(Pixel coordinate grounding data)

•••

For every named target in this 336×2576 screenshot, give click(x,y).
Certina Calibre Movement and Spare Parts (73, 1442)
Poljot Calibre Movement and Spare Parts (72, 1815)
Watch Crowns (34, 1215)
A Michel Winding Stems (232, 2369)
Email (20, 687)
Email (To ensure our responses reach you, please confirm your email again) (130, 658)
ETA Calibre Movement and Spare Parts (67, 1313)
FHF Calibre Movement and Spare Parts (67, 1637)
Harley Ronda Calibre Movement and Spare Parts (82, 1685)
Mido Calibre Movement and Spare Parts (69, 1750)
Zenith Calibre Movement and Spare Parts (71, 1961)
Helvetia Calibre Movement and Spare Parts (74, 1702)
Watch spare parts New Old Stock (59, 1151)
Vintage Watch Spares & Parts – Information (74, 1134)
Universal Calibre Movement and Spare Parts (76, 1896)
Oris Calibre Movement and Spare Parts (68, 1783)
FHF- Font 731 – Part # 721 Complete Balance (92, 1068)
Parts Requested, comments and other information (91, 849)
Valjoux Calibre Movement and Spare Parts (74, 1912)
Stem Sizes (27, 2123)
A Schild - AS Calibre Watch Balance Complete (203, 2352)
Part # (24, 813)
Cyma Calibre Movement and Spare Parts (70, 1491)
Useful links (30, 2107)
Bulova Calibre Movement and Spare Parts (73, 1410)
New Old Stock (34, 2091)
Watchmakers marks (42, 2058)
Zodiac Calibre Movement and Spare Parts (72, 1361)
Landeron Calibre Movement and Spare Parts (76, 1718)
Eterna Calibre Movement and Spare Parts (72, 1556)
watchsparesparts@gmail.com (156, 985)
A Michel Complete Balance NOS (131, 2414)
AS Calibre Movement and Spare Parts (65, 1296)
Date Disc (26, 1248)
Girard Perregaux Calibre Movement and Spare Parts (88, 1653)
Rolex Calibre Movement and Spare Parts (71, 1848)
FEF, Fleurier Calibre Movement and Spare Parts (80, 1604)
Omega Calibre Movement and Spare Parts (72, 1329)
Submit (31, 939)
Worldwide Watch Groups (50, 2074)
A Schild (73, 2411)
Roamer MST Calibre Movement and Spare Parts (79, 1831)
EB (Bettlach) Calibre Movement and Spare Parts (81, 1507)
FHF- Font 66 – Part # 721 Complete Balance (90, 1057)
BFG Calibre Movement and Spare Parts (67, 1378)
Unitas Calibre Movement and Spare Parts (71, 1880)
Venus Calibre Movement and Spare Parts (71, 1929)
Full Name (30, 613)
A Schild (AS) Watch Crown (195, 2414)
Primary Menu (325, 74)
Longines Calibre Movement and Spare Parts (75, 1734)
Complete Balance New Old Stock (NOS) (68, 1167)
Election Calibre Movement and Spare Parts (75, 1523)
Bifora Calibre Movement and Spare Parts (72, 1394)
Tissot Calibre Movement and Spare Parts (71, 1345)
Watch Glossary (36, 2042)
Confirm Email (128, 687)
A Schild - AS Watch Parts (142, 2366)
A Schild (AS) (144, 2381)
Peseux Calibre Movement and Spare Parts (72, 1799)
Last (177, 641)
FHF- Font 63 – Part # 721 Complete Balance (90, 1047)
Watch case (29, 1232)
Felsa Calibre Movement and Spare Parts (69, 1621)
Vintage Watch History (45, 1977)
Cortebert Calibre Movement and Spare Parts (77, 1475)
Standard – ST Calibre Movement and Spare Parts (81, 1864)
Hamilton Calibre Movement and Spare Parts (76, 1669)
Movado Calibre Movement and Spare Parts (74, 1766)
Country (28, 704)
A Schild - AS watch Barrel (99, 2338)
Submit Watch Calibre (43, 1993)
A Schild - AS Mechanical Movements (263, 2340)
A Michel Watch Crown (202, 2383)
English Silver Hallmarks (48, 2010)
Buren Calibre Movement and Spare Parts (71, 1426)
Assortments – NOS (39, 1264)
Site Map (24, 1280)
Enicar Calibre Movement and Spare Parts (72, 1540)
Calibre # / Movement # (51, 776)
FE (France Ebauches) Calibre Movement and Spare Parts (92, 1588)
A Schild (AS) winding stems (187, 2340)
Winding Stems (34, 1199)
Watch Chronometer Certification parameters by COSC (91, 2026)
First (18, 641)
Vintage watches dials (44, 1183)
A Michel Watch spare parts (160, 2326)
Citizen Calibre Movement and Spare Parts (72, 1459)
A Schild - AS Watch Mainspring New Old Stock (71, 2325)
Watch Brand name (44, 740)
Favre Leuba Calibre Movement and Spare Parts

•••

**Action item:** Without dropping a single line, output the records above exactly.

**Task solution:**
For every named target in this 336×2576 screenshot, give click(x,y).
Certina Calibre Movement and Spare Parts (73, 1442)
Poljot Calibre Movement and Spare Parts (72, 1815)
Watch Crowns (34, 1215)
A Michel Winding Stems (232, 2369)
Email (20, 687)
Email (To ensure our responses reach you, please confirm your email again) (130, 658)
ETA Calibre Movement and Spare Parts (67, 1313)
FHF Calibre Movement and Spare Parts (67, 1637)
Harley Ronda Calibre Movement and Spare Parts (82, 1685)
Mido Calibre Movement and Spare Parts (69, 1750)
Zenith Calibre Movement and Spare Parts (71, 1961)
Helvetia Calibre Movement and Spare Parts (74, 1702)
Watch spare parts New Old Stock (59, 1151)
Vintage Watch Spares & Parts – Information (74, 1134)
Universal Calibre Movement and Spare Parts (76, 1896)
Oris Calibre Movement and Spare Parts (68, 1783)
FHF- Font 731 – Part # 721 Complete Balance (92, 1068)
Parts Requested, comments and other information (91, 849)
Valjoux Calibre Movement and Spare Parts (74, 1912)
Stem Sizes (27, 2123)
A Schild - AS Calibre Watch Balance Complete (203, 2352)
Part # (24, 813)
Cyma Calibre Movement and Spare Parts (70, 1491)
Useful links (30, 2107)
Bulova Calibre Movement and Spare Parts (73, 1410)
New Old Stock (34, 2091)
Watchmakers marks (42, 2058)
Zodiac Calibre Movement and Spare Parts (72, 1361)
Landeron Calibre Movement and Spare Parts (76, 1718)
Eterna Calibre Movement and Spare Parts (72, 1556)
watchsparesparts@gmail.com (156, 985)
A Michel Complete Balance NOS (131, 2414)
AS Calibre Movement and Spare Parts (65, 1296)
Date Disc (26, 1248)
Girard Perregaux Calibre Movement and Spare Parts (88, 1653)
Rolex Calibre Movement and Spare Parts (71, 1848)
FEF, Fleurier Calibre Movement and Spare Parts (80, 1604)
Omega Calibre Movement and Spare Parts (72, 1329)
Submit (31, 939)
Worldwide Watch Groups (50, 2074)
A Schild (73, 2411)
Roamer MST Calibre Movement and Spare Parts (79, 1831)
EB (Bettlach) Calibre Movement and Spare Parts (81, 1507)
FHF- Font 66 – Part # 721 Complete Balance (90, 1057)
BFG Calibre Movement and Spare Parts (67, 1378)
Unitas Calibre Movement and Spare Parts (71, 1880)
Venus Calibre Movement and Spare Parts (71, 1929)
Full Name (30, 613)
A Schild (AS) Watch Crown (195, 2414)
Primary Menu (325, 74)
Longines Calibre Movement and Spare Parts (75, 1734)
Complete Balance New Old Stock (NOS) (68, 1167)
Election Calibre Movement and Spare Parts (75, 1523)
Bifora Calibre Movement and Spare Parts (72, 1394)
Tissot Calibre Movement and Spare Parts (71, 1345)
Watch Glossary (36, 2042)
Confirm Email (128, 687)
A Schild - AS Watch Parts (142, 2366)
A Schild (AS) (144, 2381)
Peseux Calibre Movement and Spare Parts (72, 1799)
Last (177, 641)
FHF- Font 63 – Part # 721 Complete Balance (90, 1047)
Watch case (29, 1232)
Felsa Calibre Movement and Spare Parts (69, 1621)
Vintage Watch History (45, 1977)
Cortebert Calibre Movement and Spare Parts (77, 1475)
Standard – ST Calibre Movement and Spare Parts (81, 1864)
Hamilton Calibre Movement and Spare Parts (76, 1669)
Movado Calibre Movement and Spare Parts (74, 1766)
Country (28, 704)
A Schild - AS watch Barrel (99, 2338)
Submit Watch Calibre (43, 1993)
A Schild - AS Mechanical Movements (263, 2340)
A Michel Watch Crown (202, 2383)
English Silver Hallmarks (48, 2010)
Buren Calibre Movement and Spare Parts (71, 1426)
Assortments – NOS (39, 1264)
Site Map (24, 1280)
Enicar Calibre Movement and Spare Parts (72, 1540)
Calibre # / Movement # (51, 776)
FE (France Ebauches) Calibre Movement and Spare Parts (92, 1588)
A Schild (AS) winding stems (187, 2340)
Winding Stems (34, 1199)
Watch Chronometer Certification parameters by COSC (91, 2026)
First (18, 641)
Vintage watches dials (44, 1183)
A Michel Watch spare parts (160, 2326)
Citizen Calibre Movement and Spare Parts (72, 1459)
A Schild - AS Watch Mainspring New Old Stock (71, 2325)
Watch Brand name (44, 740)
Favre Leuba Calibre Movement and Spare Parts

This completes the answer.